Doch darum soll es an dieser Stelle gar nicht gehen. Es geht um die Wähler und Nichtwähler, die ständig „über das korrupte System“ nörgeln, per se „die da oben“ verteufeln und fordern, dass „die Politiker endlich mal etwas ändern“. Doch so einfach ist das leider nicht – auch hier bei uns. Jeder sollte sich die Frage stellen, was er selber verändern kann. Es ist immer einfach, einen Schuldigen für die Miseren in Deutschland, Belgien, Europa und den Rest der Welt zu benennen. Die AfD ist die parteigewordene Wirklichkeit dieses Phänomens. Dabei gibt es so viele Baustellen, bei denen das Volk selbst vorangehen kann. Fangen wir mit uns an und verbessern das System von innen heraus. Stört der Stau auf der Autobahn? Dann sollte man nicht mehr bei Zalando kaufen. Ist die Landwirtschaft am Boden? Dann sollte man nicht mehr sein Fleisch bei Aldi kaufen.
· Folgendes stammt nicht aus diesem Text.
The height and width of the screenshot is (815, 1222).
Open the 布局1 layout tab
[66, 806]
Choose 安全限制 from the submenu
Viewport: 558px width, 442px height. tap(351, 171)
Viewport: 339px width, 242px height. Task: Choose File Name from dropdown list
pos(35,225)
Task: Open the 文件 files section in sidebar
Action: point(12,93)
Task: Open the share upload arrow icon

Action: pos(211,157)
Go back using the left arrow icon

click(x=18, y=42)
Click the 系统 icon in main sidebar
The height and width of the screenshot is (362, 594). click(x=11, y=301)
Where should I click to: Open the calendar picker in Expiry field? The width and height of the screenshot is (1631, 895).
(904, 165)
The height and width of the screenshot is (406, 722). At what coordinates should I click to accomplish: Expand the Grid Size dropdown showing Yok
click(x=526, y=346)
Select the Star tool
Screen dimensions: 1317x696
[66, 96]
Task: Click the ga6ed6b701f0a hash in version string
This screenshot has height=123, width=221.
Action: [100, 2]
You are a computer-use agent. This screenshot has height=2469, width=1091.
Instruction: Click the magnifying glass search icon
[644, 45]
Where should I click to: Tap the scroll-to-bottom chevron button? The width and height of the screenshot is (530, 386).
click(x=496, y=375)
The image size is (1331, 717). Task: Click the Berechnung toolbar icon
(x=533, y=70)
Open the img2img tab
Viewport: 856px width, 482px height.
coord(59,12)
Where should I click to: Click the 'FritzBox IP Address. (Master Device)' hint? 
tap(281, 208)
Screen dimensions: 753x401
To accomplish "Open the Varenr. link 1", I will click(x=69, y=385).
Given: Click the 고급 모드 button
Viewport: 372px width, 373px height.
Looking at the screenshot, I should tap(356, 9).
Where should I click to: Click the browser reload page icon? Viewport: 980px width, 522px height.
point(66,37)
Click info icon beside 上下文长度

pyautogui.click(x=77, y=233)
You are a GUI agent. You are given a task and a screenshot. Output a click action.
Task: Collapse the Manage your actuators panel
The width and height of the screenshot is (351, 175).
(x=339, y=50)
Es reicht eben nicht nur aus, alle paar Jahre ein Kreuz zu machen und sich ansonsten nur auf sich selbst und sein persönliches Glück zu konzentrieren bzw. im Hamsterrad unreflektiert seine Runden zu drehen und zu sagen: „Was kümmert mich das denn?“ Weniger Ego, mehr Sinn für die Mitmenschen, die Umwelt. Das wäre ein guter Anfang.